Federalismo, Ue all'Italia: "Sia coerente coi conti"

Nel rapporto Ue sull’attuazione in Italia della
strategia di Lisbona i tecnici di Bruxelles invitano il governo a varare una riforma federale che sia sostenibile nel medio termine. E avverte: "Servono riforme che aumentino la concorrenza"

Bruxelles - Il progetto di federalismo fiscale in Italia deve essere "coerente" con l’obiettivo di finanze pubbliche sostenibili nel medio termine. A quanto risulta a Radiocor sarà questa una delle indicazioni contenute nel rapporto comunitario sull’attuazione in Italia della strategia di Lisbona. Nel rapporto, che sarà discusso e approvato mercoledì prossimo dalla Commissione europea, sarà indicato come i progressi più "evidenti" nell’economia italiana sono stati compiuti nell’ultimo anno nelle finanze pubbliche in relazione all’aggiustamento di bilancio. L’indicazione generale, che non contiene alcuna novità rispetto alle ultime valutazioni della commissione europea, è di proseguire nel consolidamento delle finanze pubbliche a medio termine attraverso una riduzione della spesa primaria.

Concorrenza e produttività Secondo i tecnici di Bruxelles, nel 2008 l’Italia ha compiuto progressi nell’attuazione della strategia di Lisbona per migliorare la competitività dell’economia ma adesso deve affrontare o attuare rapidamente riforme per aumentare il grado di concorrenza in una serie di settori, incrementare la crescita della produttività e rendere più efficace la spesa pubblica.
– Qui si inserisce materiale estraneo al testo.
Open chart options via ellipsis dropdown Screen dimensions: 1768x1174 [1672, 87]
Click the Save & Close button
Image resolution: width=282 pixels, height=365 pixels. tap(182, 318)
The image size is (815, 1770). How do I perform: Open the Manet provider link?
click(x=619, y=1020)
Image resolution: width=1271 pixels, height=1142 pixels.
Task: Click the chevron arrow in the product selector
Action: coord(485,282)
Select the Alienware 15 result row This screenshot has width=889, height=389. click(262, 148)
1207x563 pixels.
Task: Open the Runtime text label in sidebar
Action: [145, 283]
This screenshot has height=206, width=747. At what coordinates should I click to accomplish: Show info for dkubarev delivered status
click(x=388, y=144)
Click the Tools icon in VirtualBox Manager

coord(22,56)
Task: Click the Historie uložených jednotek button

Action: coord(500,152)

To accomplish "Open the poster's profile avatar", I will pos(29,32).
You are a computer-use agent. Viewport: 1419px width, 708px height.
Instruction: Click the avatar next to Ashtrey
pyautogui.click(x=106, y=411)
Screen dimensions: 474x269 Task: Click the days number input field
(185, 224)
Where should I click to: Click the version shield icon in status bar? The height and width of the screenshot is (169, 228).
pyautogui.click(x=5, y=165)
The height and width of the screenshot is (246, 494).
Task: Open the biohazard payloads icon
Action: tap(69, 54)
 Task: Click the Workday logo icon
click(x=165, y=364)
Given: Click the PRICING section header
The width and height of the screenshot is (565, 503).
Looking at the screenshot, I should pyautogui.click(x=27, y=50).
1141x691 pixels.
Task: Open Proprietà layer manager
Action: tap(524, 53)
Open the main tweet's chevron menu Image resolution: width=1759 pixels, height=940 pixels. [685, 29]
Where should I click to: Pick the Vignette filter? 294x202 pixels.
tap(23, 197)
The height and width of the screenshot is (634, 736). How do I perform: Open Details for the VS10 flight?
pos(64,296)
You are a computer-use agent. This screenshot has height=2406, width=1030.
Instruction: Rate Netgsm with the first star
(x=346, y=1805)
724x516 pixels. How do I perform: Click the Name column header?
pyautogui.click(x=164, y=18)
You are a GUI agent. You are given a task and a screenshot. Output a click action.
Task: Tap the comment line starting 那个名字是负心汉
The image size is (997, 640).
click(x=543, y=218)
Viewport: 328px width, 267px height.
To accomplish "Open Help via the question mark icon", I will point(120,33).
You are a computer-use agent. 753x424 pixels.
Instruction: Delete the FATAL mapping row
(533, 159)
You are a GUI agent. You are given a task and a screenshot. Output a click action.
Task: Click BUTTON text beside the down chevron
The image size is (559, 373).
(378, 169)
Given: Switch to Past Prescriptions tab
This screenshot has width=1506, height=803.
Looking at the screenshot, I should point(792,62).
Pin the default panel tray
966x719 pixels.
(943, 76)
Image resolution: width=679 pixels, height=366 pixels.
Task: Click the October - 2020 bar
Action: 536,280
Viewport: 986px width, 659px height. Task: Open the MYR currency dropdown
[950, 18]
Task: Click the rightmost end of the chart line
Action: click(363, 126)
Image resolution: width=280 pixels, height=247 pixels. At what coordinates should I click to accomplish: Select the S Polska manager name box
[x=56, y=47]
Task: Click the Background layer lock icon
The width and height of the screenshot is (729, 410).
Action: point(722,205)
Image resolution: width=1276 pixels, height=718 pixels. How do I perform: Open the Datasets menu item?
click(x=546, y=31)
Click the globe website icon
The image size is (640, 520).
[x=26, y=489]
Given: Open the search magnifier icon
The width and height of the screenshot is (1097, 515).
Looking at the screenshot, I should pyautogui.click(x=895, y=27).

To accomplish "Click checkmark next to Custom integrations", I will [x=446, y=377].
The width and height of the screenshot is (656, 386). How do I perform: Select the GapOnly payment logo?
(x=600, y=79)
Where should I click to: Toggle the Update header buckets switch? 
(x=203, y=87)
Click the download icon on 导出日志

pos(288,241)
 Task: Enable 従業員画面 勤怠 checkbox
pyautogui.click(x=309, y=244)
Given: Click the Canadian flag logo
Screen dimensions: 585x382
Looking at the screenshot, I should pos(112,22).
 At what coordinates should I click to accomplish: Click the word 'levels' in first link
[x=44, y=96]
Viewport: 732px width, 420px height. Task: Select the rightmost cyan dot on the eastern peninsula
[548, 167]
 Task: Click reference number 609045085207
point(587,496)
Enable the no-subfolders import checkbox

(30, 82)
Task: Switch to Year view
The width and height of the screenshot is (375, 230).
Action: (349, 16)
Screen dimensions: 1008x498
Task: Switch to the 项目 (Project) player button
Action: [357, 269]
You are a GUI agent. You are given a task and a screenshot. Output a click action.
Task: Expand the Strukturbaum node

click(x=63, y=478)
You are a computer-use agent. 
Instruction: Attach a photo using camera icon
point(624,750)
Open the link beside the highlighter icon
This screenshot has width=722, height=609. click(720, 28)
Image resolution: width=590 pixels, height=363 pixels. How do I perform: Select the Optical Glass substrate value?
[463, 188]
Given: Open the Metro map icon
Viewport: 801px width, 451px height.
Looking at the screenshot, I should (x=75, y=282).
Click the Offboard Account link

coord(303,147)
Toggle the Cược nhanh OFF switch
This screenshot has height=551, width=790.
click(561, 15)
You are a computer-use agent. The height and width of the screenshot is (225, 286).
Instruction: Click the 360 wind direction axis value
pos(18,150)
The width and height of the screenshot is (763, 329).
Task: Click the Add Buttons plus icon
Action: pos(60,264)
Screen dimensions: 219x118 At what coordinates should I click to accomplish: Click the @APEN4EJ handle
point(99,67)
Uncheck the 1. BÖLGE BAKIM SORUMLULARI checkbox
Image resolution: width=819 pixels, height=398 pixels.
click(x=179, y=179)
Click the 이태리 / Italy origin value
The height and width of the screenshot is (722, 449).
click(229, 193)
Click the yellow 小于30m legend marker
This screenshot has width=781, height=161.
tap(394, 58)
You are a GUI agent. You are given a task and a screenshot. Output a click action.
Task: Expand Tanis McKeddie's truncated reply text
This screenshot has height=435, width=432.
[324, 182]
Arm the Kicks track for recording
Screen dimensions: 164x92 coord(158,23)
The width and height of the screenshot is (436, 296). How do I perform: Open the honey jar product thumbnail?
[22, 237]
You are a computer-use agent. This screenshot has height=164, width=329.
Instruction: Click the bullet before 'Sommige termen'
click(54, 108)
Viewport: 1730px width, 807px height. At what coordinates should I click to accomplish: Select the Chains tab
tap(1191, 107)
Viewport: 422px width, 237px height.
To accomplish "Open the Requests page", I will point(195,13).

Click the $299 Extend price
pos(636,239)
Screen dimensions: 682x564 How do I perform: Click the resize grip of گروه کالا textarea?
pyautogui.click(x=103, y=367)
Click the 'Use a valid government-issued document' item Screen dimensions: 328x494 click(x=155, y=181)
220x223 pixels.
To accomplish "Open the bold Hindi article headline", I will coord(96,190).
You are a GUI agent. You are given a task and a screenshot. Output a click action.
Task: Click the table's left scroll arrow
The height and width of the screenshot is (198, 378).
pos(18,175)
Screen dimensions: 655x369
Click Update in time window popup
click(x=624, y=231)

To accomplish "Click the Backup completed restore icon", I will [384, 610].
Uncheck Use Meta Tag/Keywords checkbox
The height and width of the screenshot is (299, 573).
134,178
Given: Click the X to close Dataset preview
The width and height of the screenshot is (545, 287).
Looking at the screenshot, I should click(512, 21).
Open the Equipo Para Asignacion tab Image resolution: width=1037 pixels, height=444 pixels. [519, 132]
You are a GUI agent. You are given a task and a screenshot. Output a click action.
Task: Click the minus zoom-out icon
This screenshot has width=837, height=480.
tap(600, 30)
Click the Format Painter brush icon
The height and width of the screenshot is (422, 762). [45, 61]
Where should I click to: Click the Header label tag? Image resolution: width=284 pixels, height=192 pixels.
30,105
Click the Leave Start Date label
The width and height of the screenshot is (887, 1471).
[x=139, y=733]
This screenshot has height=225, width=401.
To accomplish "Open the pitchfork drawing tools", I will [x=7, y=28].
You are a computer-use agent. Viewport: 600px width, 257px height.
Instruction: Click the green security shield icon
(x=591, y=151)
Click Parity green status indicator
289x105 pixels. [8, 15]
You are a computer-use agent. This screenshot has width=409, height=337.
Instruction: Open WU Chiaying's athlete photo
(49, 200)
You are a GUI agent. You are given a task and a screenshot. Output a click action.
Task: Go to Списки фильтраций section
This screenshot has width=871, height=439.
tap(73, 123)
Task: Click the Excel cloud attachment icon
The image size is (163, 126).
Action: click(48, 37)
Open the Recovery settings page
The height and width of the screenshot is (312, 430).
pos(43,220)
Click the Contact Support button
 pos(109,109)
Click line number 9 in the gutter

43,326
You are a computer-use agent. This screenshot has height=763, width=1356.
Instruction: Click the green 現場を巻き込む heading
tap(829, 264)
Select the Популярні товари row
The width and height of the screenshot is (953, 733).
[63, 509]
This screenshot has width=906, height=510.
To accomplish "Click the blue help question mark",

In tutto saranno quattro le raccomandazioni all’Italia. La prima riguarda il consolidamento del bilancio pubblico inteso come obiettivo a "medio termine": è implicito che questa azione dovrà essere intrapresa una volta lasciata alla spalle la crisi attuale. D’altra parte, si ribadisce che l’aggiustamento di bilancio è stato assicurato e, anzi, si tratta dell’azione di politica economica più evidente rispetto all’azione intrapresa in altri settori. La seconda indicazione riguarda la necessità di migliorare la crescita della produttività che comporta una maggiore "efficienza" del sistema scolastico e formativo. La sfida dell’efficienza deve riguardare anche la pubblica amministrazione. La terza riguarda gli interventi per migliorare il livello di concorrenza. I settori indicati sono i servizi professionali e finanziari, la distribuzione al dettaglio, la distribuzione dei carburanti, i servizi del gas, del trasporto aereo e quelli locali. Infine le misure all’insegna della flexicurity (flessibilità e sicurezza del lavoro) con l’obiettivo generale di adottare un sistema di protezione "uniforme". Dopo dieci anni di calo continuato, il tasso di disoccupazione è aumentato l’anno scorso e aumenterà ancora a causa della recessione. Bruxelles ritiene che siano stati fatti dei progressi per migliorare quello che viene chiamato "ambiente pro business". Per far risalire l’economia dall’attuale debolezza competitiva, la commissione rileva anche l’importanza che la crescita dei salari resti allineata alla crescita della produttività attraverso "un ulteriore decentramento" dei livelli ai quali vengono fissati. Nel rapporto lisbona 2008 che sarà pubblicato mercoledì la commissione europea analizza i progressi compiuti nella ue e in ogni singolo paese nell’attuazione della strategia per migliorare la competitività delle economie.